グリーズマンもクラブでのビッグタイトルを望んでいたのでしょう。2019年5月14日、2018-19シーズン限りでのA・マドリード退団を発表しました。「多くの愛情をくれたファンに伝えたかった。僕はここから離れ、自分の実力を試すために新しいチャレンジをすることを決めた。このクラブで最初のトロフィーを獲得することができ、とてもかけがえのない5年間だった。君たちに対しては感謝しかない。」と、クラブ公式SNSで感謝の意を述べました。しかし、最終節ではサポーターから「出てけ」という痛烈なチャントを浴びせられました。

グリーズマンは移籍する時にいつも揉めてます(笑)。

 

2019-20シーズン開幕前 (FCバルセロナ1年目/当時28歳)

A・マドリードからFCバルセロナに移籍する際、クラブ間でも移籍金の支払いで揉めます(笑)。結局なんとか移籍しシーズンを迎えました。

 

2019-20シーズン終了後

FCバルセロナ1年目は不完全燃焼に終わります。35試合に出場するも、9ゴール4アシスト。チームにフィットしたとは言い難く、シーズン終了後には早くも売却の噂も出ていました。しかし新監督ロナルド・クーマンに代わり、スアレスが戦力外となり結果グリーズマンは残留しました。

 

2020-21シーズン開幕前 (FCバルセロナ2年目/29歳)

勝負のFCバルセロナ2年目。しかしチームは序盤に大苦戦。10試合でわずか勝ち点14過去32年間で最悪のスタートを切ってしまいます。チームは徐々に調子を上げていますが、グリーマンの調子は上がらず。直近2021/01/09のグラナダCF戦で2ゴールを決め、4-0の勝利に貢献しましたが17試合出場でわずか5ゴール

今後のグリーズマンのキャリアにも大きな影響を与えるであろうFCバルセロナでの2年目。チームと共にグリーズマンの調子がどこまで上向いて行くか、期待して注目していきましょう!

 

 

あ と が き

ドイツ系の父に、ポルトガル系の母、フランスで生まれ育ち、スペインで大きく成長してプロのサッカー選手へ。往来が激しいEU内においても、この境遇とこのキャリアはあまり多くないと思います。ブログを書いていて初めて知ることも多く、とても興味深く楽しかったです。

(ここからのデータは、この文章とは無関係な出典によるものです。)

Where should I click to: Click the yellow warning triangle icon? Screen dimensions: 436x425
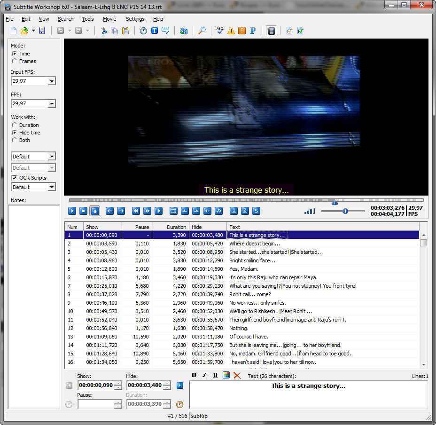pyautogui.click(x=231, y=31)
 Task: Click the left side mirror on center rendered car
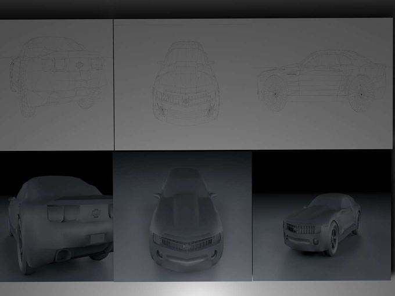click(157, 196)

それにしてもグリーズマンは移籍する時、なぜ毎回揉めるのでしょうか?性格によるところなのか、それとも何かほかに理由があるのか。あまりグリーズマンの性格までは詳しくなく、調べる事でもないと思ったのでその辺りは個人的に謎のままです(笑)。誰かコメントで教えてもらえたら嬉しいです。

さてこのブログも4回目。ブログを書くのにもだいぶ慣れてきました。細かい改善点は沢山あるんですが、徐々に効率的になって、書き始めたころと比べて約半分の時間で書き終えることが出来るようになりました。少しずつ自分なりの”ブログの型”みたいのものも見えてきた気がします。

さて次回はもう一度プレミアリーグに戻ろうかと思っています。取り上げる選手が決まったら、またTwitterで報告しようと思います。次回のUP予定は、1/18(月)です。

ここまでご覧いただきありがとうございました!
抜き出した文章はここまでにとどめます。